Copy out the lines of the listing below, from the line containing "You are a GUI" through the line containing "show-advanced-options-link: Show advanced options is", both included, without altering anything.

● ● ● ●

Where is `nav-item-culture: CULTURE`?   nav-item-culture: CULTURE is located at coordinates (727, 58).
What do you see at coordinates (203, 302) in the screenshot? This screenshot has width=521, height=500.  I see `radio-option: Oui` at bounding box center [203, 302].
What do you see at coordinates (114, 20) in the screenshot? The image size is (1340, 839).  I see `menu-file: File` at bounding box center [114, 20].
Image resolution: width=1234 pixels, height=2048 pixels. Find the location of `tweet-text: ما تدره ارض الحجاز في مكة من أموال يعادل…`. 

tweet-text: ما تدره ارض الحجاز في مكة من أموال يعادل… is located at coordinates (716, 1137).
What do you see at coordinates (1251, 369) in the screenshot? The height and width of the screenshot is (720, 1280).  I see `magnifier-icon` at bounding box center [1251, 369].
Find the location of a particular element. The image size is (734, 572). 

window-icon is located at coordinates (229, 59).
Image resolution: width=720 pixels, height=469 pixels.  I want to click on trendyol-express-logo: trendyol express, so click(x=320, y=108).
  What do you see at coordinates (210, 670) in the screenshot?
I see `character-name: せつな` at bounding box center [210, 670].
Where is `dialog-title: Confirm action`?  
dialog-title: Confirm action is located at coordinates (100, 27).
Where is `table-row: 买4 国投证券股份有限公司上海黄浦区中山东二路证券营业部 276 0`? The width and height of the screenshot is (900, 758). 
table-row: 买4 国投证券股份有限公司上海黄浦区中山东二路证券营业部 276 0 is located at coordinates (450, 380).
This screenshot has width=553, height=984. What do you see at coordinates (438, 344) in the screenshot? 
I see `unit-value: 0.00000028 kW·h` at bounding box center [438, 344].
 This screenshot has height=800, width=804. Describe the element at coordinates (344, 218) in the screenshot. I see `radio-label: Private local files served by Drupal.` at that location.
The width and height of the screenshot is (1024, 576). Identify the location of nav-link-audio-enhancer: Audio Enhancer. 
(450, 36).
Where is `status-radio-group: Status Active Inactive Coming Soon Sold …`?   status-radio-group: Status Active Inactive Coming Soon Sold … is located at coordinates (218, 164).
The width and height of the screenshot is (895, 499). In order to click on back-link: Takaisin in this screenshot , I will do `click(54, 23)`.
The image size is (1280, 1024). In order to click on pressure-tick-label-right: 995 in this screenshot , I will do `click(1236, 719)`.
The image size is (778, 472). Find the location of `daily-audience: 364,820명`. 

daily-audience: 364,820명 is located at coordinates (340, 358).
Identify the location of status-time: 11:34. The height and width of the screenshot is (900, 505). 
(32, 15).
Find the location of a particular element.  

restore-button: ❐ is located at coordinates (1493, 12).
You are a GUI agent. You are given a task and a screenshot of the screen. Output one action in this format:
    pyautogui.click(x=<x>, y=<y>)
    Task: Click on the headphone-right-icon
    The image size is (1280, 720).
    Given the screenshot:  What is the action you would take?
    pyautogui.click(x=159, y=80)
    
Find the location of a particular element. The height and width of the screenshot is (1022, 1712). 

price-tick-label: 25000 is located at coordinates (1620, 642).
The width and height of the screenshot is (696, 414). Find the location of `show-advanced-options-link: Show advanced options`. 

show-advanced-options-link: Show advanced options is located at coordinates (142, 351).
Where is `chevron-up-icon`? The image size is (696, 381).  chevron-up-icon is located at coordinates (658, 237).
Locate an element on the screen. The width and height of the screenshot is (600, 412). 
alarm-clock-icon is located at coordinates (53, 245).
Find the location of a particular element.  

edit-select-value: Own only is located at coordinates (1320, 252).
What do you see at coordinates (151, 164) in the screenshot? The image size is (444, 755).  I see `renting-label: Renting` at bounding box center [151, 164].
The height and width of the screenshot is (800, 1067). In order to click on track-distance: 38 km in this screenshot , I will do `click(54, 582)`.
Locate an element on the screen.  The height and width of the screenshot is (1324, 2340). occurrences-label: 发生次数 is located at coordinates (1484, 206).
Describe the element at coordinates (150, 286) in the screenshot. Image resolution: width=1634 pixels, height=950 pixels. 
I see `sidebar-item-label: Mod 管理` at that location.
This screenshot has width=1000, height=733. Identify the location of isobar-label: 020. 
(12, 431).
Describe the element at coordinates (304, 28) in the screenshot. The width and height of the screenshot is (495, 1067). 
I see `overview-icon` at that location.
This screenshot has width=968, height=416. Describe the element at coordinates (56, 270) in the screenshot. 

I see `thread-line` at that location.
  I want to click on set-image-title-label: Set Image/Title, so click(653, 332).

● ● ● ●

◆ **Your response**:
You are a GUI agent. You are given a task and a screenshot of the screen. Output one action in this format:
    pyautogui.click(x=<x>, y=<y>)
    Task: Click on the headphone-right-icon
    The image size is (1280, 720).
    Given the screenshot:  What is the action you would take?
    pyautogui.click(x=159, y=80)
    
Find the location of a particular element. The height and width of the screenshot is (1022, 1712). 

price-tick-label: 25000 is located at coordinates (1620, 642).
The width and height of the screenshot is (696, 414). Find the location of `show-advanced-options-link: Show advanced options`. 

show-advanced-options-link: Show advanced options is located at coordinates (142, 351).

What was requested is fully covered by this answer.